* **本文抜粋**
- - -
分かってほしい

先日、狩猟の講習会に行ってきました。

実技研修と、法令知識の講義。正直、法令知識にはあまり期待していなかったけど、午前中の知識面の講義がとても良かった。

50年狩猟をしていて、ジビエ加工やらいろいろ特許を持っていたり、追求していったことである部分の常識を変えたり、書籍なども出している方。

よくある、ただルールをルールとして伝えるものではなくて、見てやって試して研究したから分かる、あらゆる方向から裏付けされた安全知識。
学説は学説。便利なモノは便利なモノ。だけど、その前は何故、どういう風にやっていたか。などから自分なりに根拠を付けている。
他に無い、その方ならではの凄い価値だなと思った。


これは、前職の職場でも、お客さんであるITエンジニアにも思っていたこと。
- - -
* **記述問題 1**
狩猟講習会についての文章で、筆者があまり期待していなかったのは何の講義ですか。
* **記述問題 2**
狩猟講習会の文章のうち、「実技研修と、法令知識の講義。」から「向から裏付けされた安全知識。」までの部分を、「実技研修」を「実地訓練」に置き換えて書き直してください。
* **記述問題 3**
狩猟講習会についての文章を、最後の文の後から書き継いでください。
後に続く資料は、ここでの作業には一切使いません。

* **提供資料**
- - -
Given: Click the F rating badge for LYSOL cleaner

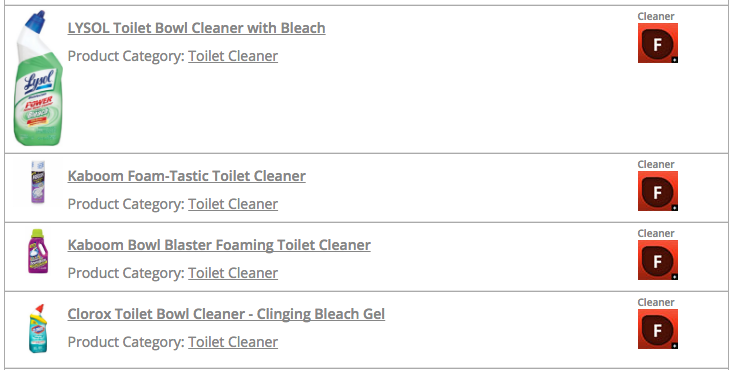Looking at the screenshot, I should pyautogui.click(x=658, y=43).
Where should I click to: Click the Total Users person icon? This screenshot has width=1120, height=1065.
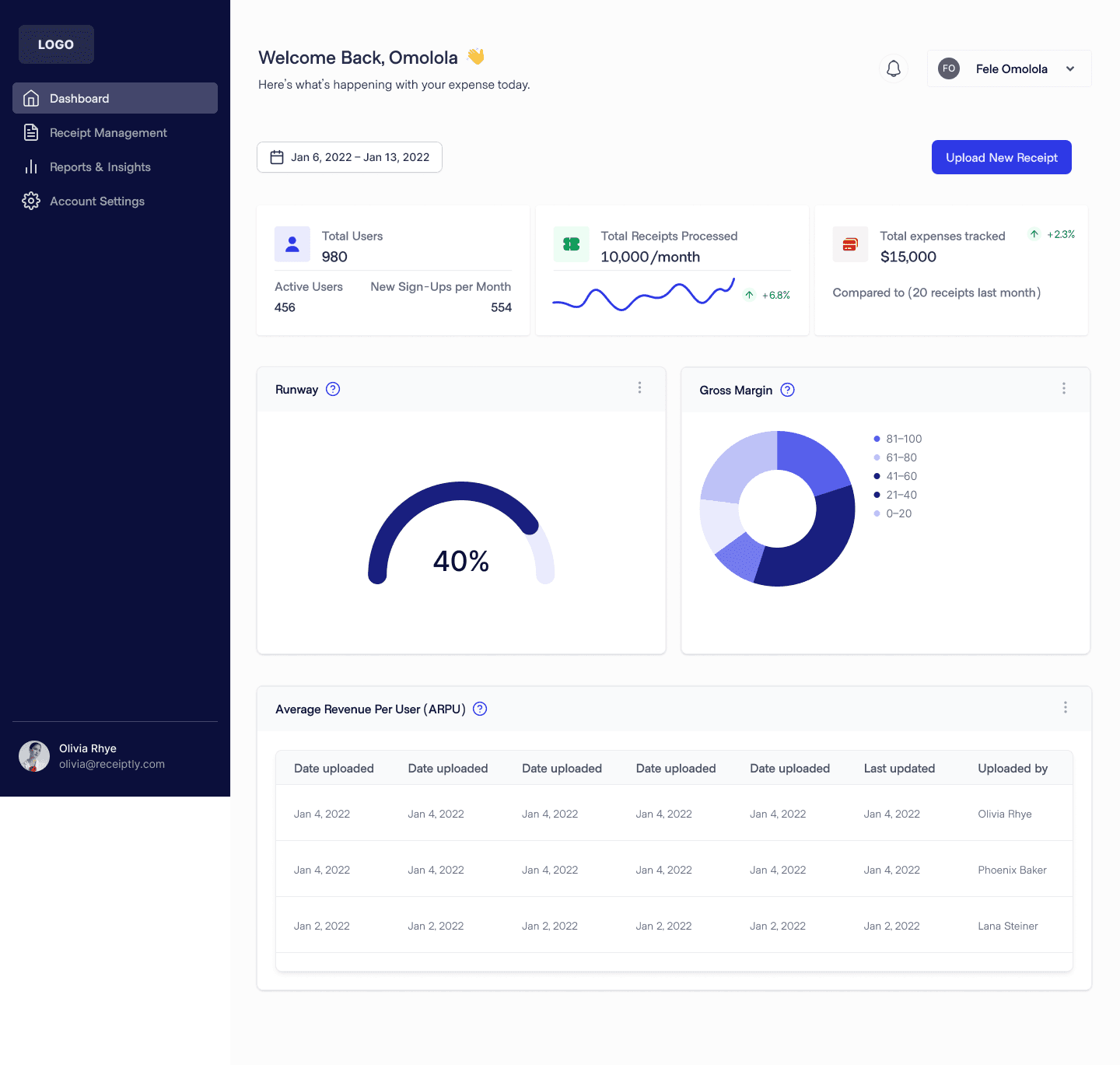coord(292,243)
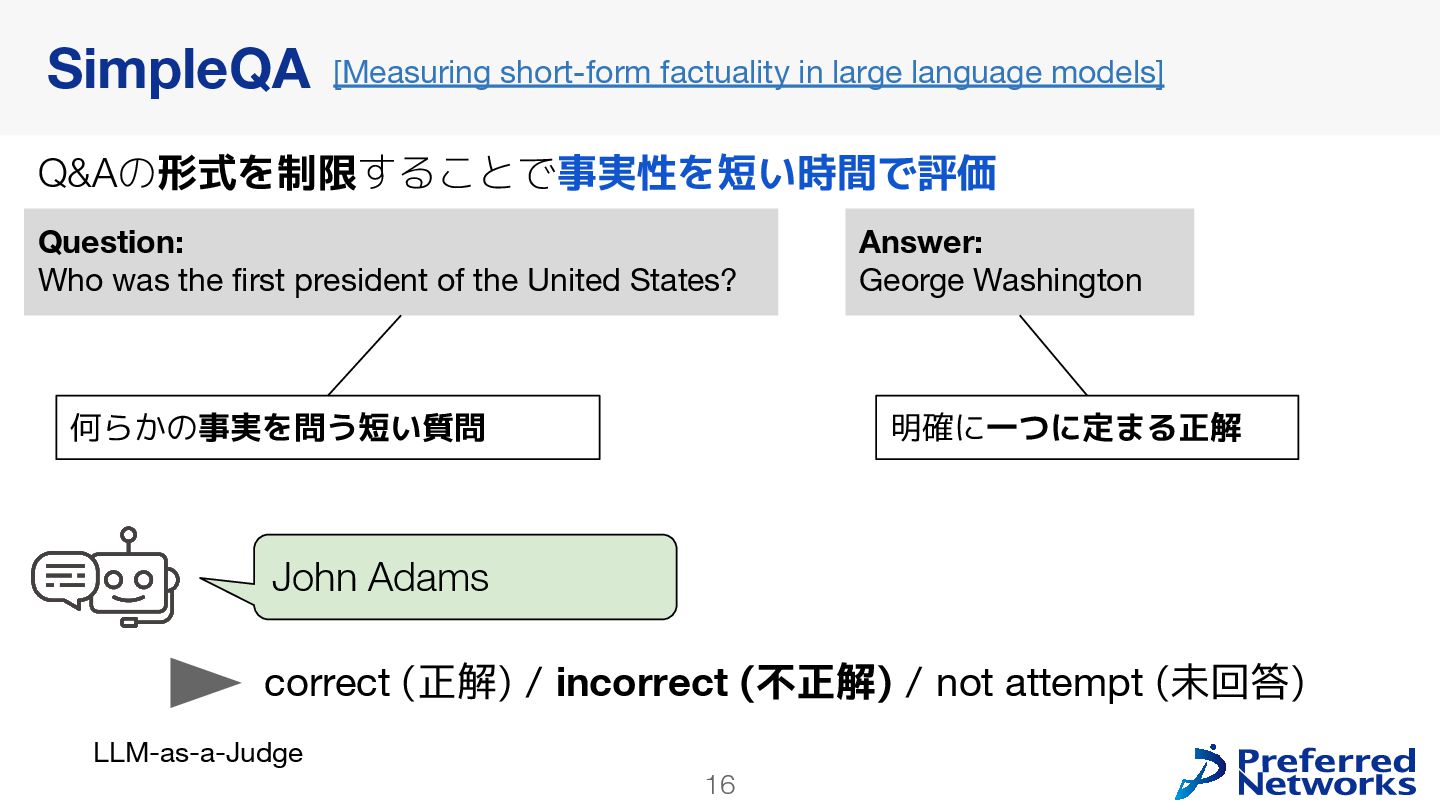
- - -
* **出力 1**
法令知識の講義です。

* **出力 2**
実地訓練と、法令知識の講義。正直、法令知識にはあまり期待していなかったけど、午前中の知識面の講義がとても良かった。

50年狩猟をしていて、ジビエ加工やらいろいろ特許を持っていたり、追求していったことである部分の常識を変えたり、書籍なども出している方。

よくある、ただルールをルールとして伝えるものではなくて、見てやって試して研究したから分かる、あらゆる方向から裏付けされた安全知識。

* **出力 3**
僕は2年前まで、新卒から10年ちょっとの間、某転職エージェントに勤めていました。

前職は分かりやすい成長主義成果主義の会社で、結果的にベテランを蔑ろにしていた。
例えば、ベテランの15年選手と薄給の1.2年目でも、支援できる顧客の数はそう変わらない。体の数も時間も平等だから。
いや、平均するともちろん変わる。全然違う。
だけど、成長中の無垢な新人の方が突発で結果を出すことがあって、費用対効果で言うとそっちに賭けた方が短期的には効率的。

いいことでもあるけど、だから新卒や若手に物理的にも期待を寄せるし、ベテラン社員の扱いはソフト面もハード面も良くなかった。
マネジメントする側としては、新人がこんだけやってんのにあなたコレ?みたいな扱いは普通。
あと基本的に、役職的なものへの意欲を見せないと理解されづらい風潮もあった。

でも、長くやってる人は数字上の結果以上に深みや厚みがあって、その人だから出来ること、分かること、解決すること、対応出来ること、受け止められることがたくさんあったし、直接的な営業成績以外の評価に入らない部分で、それはそれはかなりの貢献をしていた。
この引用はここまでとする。